Update the items below by replacing every "sidebar" with "navigation panel", keeping everything else the same, and leave the pictures out of your answer.
** Begin **
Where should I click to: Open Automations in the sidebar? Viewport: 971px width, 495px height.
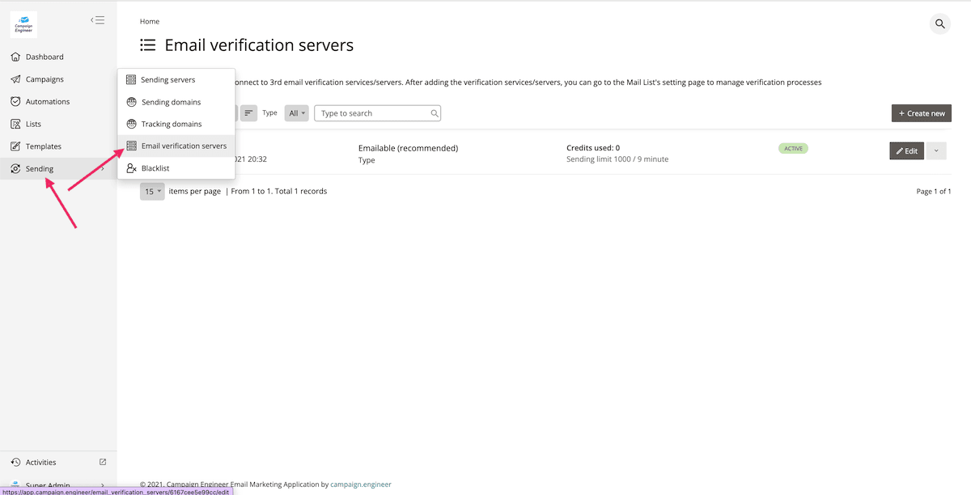47,102
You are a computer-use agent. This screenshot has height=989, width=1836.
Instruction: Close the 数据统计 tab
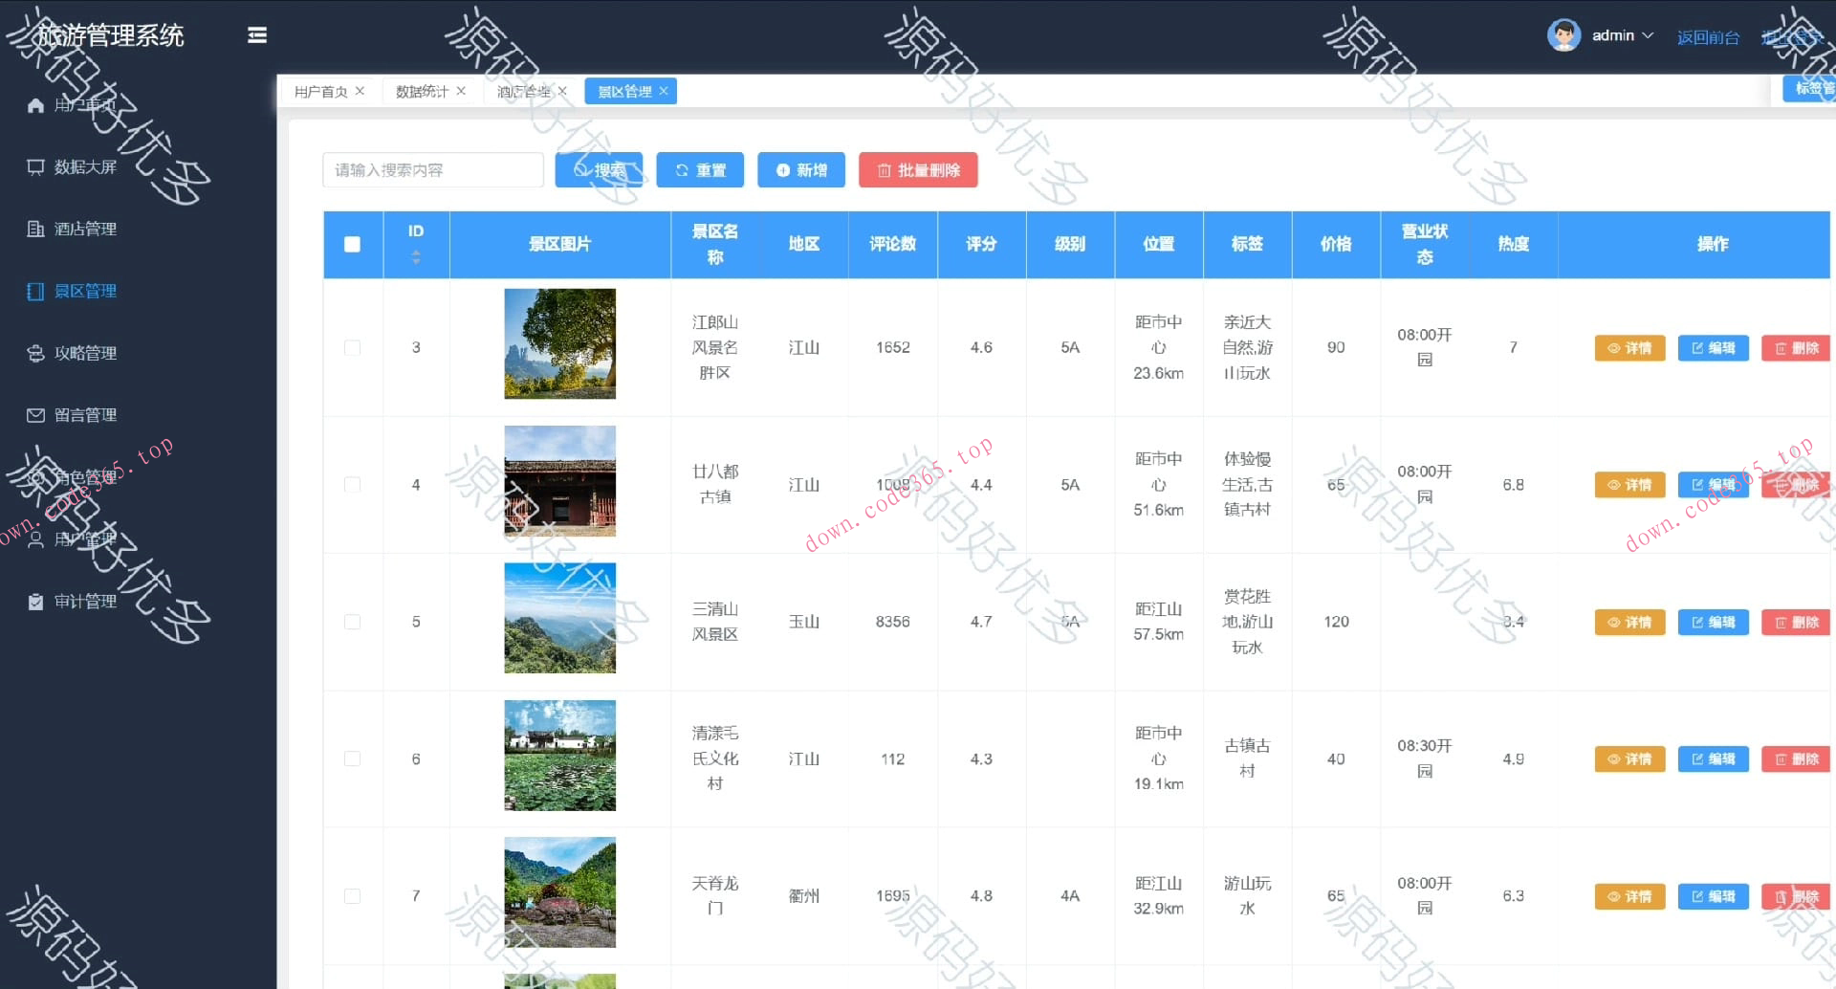pyautogui.click(x=461, y=91)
** End **
Response for this exercise.
Where should I click to: Open Automations in the navigation panel? Viewport: 971px width, 495px height.
47,102
You are a computer-use agent. This screenshot has height=989, width=1836.
Instruction: Close the 数据统计 tab
pyautogui.click(x=461, y=91)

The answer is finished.